To be quite honest, I was going through a horrible case of writer’s block this entire week. But I happened to be traveling this week, and I went through every American Muslim’s/ People who are racially profiled as Muslim/non-white, and the lyrics to Handel Messiah’s angel music went through my head.
I had been preparing for weeks to go abroad, but not for the actual trip. Actually, I didn’t pack my second suitcase till the morning I had to leave (some might call it procrastination, I call it risk-taking to be a better IB student). What I had been preparing for was the TSA checks. I planned everything I would carry in my bag- down to the last snack in there. No liquids, no nothing. I put anything that looked sharp in my bags. Heck, I only took one pen with me so that no one would say I had too many pens (because when you’re a Muslim, the TSA people take “the pen is mightier than the sword” quite literally). At the TSA lines before the full body scanner, I was fifth in line and I had my shoes off, my laptop out, my pockets emptied, and every other dumb stupid thing they wanted me to have out. I went in line and before the guy even said anything I had my hands up in the proper position. I walked out of the dumb machine and waited like you are supposed and the machine, for once in my life, said OK. I had not gotten an OK for years, it was a true moment of bliss. Which was utterly crushed in exactly 3.5 seconds by the TSA lady going, “Ya you are ok, but I still have to check your hijab”.
She was halfway to my head before I opened my mouth to say an irritated “sure”. But you see, I am not writing this article because of a single TSA check, I am writing this because for the last year I have traveled eleven times (I’m popular), and of those I was stopped and checked nine times. No, I am not kidding. Going to the airport for some people might get irritating because of the long lines. For me, I don’t worry about the TSA lines- I worry about how humiliated I am going to get today.

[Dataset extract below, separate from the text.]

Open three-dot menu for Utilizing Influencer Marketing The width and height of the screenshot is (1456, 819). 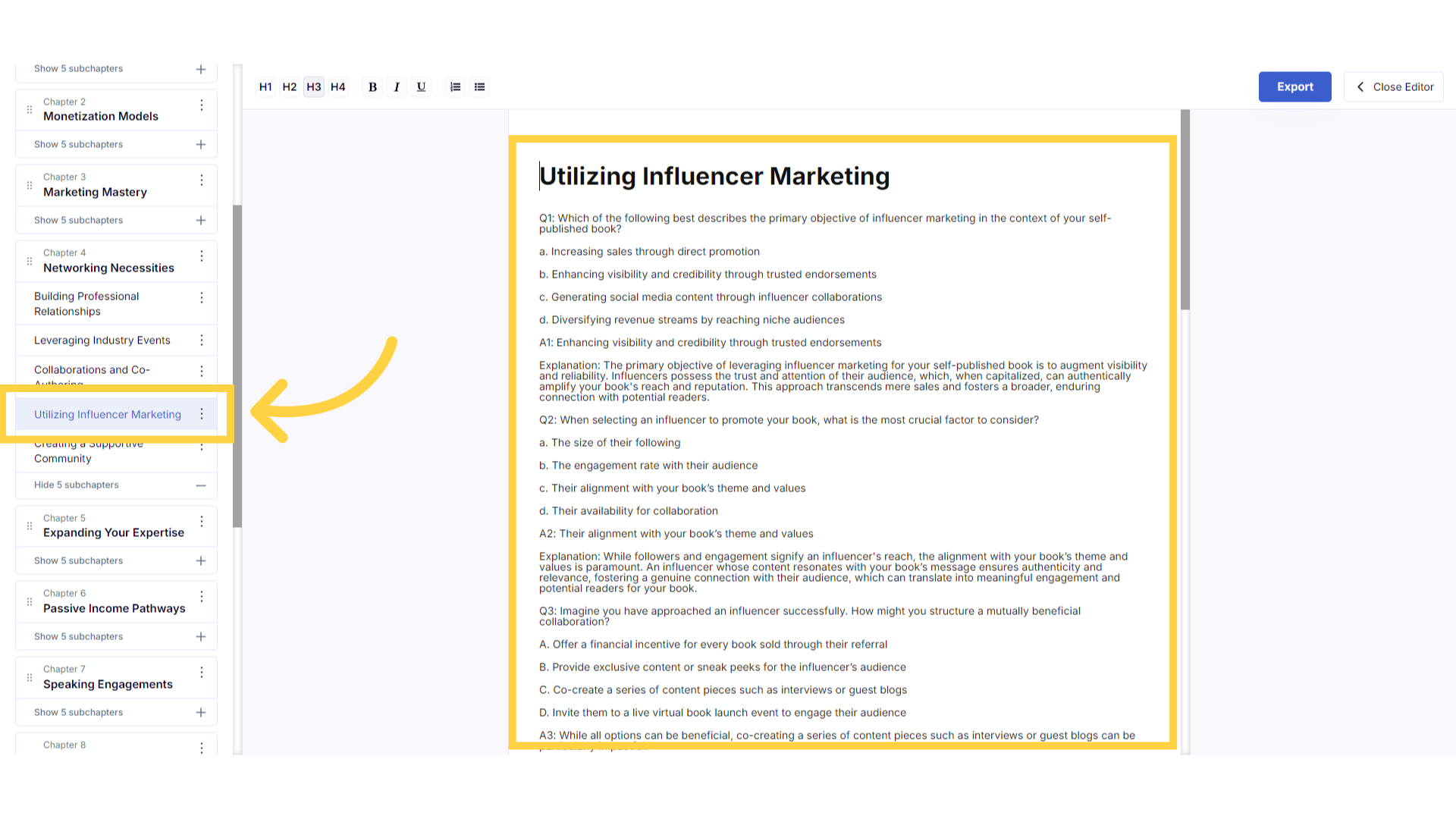click(202, 414)
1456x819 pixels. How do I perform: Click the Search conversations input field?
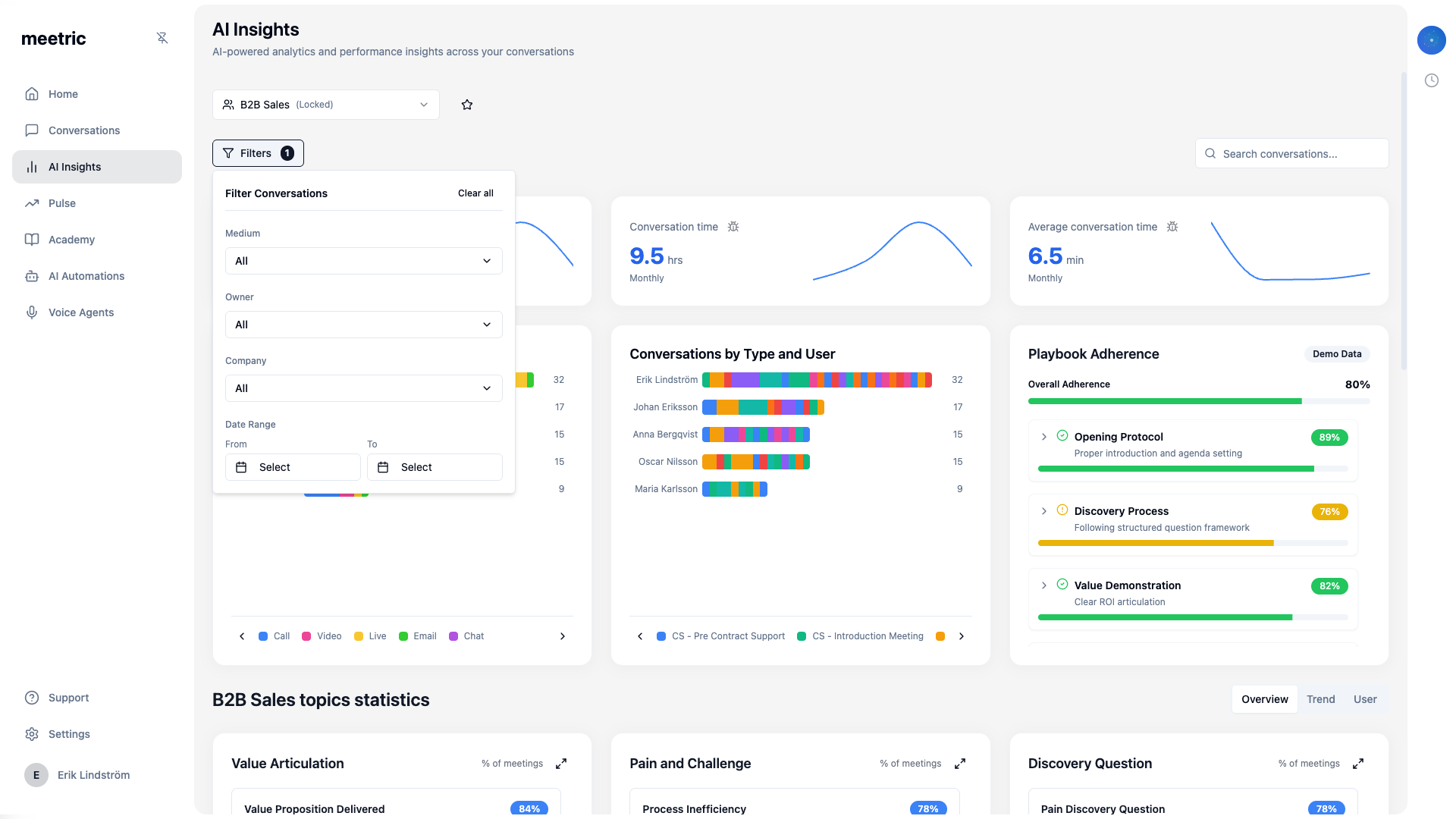point(1291,153)
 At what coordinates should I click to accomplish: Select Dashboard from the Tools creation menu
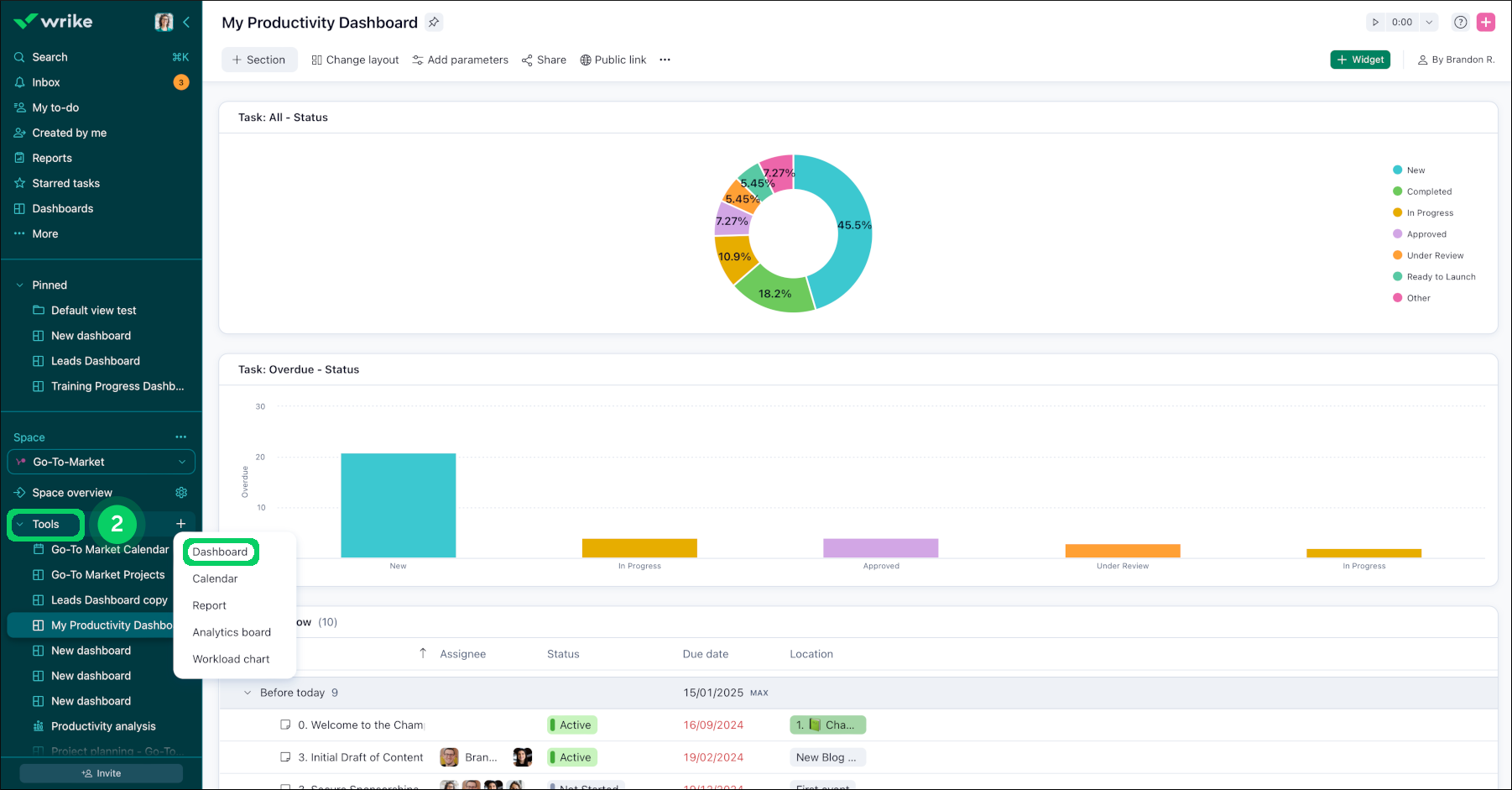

Whether you thought the head pat was awful or you thought it was nothing, I would like to kindly let you know that it was not even close to some of the experiences I have ever had. The scanner really seems to like my right leg, as oftentimes there always seems to be something wrong with it. My bag has been repeatedly used for “random scanning”. My laptop has also been repeatedly “randomly checked”, and when I asked why one time, I just got a mumbled “safety measures” response. But I think one of the most humiliating experiences for me happened on my way from Columbus to Atlanta. I did everything right, packed the bag right, and made sure that there would be nothing on that day. Here are the two things I did wrong: left maybe a millimeter of water in my water bottle and apparently having a vagina. I came out of the full body scanner, and the lady and I waited for a second while the machine opened, and the little square showed up around my genitals. No, it really did. The lady looked at me for a second, and I looked back at her, and she asked me if I have anything there by chance that I forgot about. I told her the only thing that I could think of was my underwear. She was really nice about it, but then asked me again, I asked her if maybe I had stood wrong or something, and she let it slip that the machine just does that sometimes. I thought that at that point she would make me go stand in it again, but instead, she explained to me the procedure and how basically she was not going to touch my cooch, but my thighs and my stomach. As if I was not in enough shock, she asked me if I wanted her to do this publicly or privately. I looked at her for a second, and then I said privately. They then took me to a closet nearby, making me drag my bins with me (I wasn’t allowed to put anything away and they would not let me put my shoes on). After the fiasco in the room (which I do not want to go into details about) I asked if I could put shoes on before leaving the room, and they said once they got the scan back. They made me wait in the room an extra ten minutes, and when they came back the lady just took my bins outside and placed them on the bench. I scrambled to put everything together before anyone could look at how red my face was from being humiliated.
So then the question comes about: Why don’t you say anything? And as much as I believe in people speaking up for themselves against institutionalized oppression, here’s the thing: I am not in a position to change these things. As the oppressed minority in this situation, it doesn’t matter that I am a customer at the airport who has paid for the ticket the same as everyone else. It does not matter that I am a high achieving and over involved college student. It does not matter that I am a writer, or that I was on a trip to represent my school at a leadership conference. It does not matter that I am tired of being humiliated at the airport because of my religious affiliation, or that people who look like me have gone through worse experiences. At the end of the day, because of the institutionalized racism, sexism, and islamophobia set in place, I am just another Muslim girl whose complaints fall on deaf ears. So I do not stay silent because I like it, I stay silent because I have a flight to catch.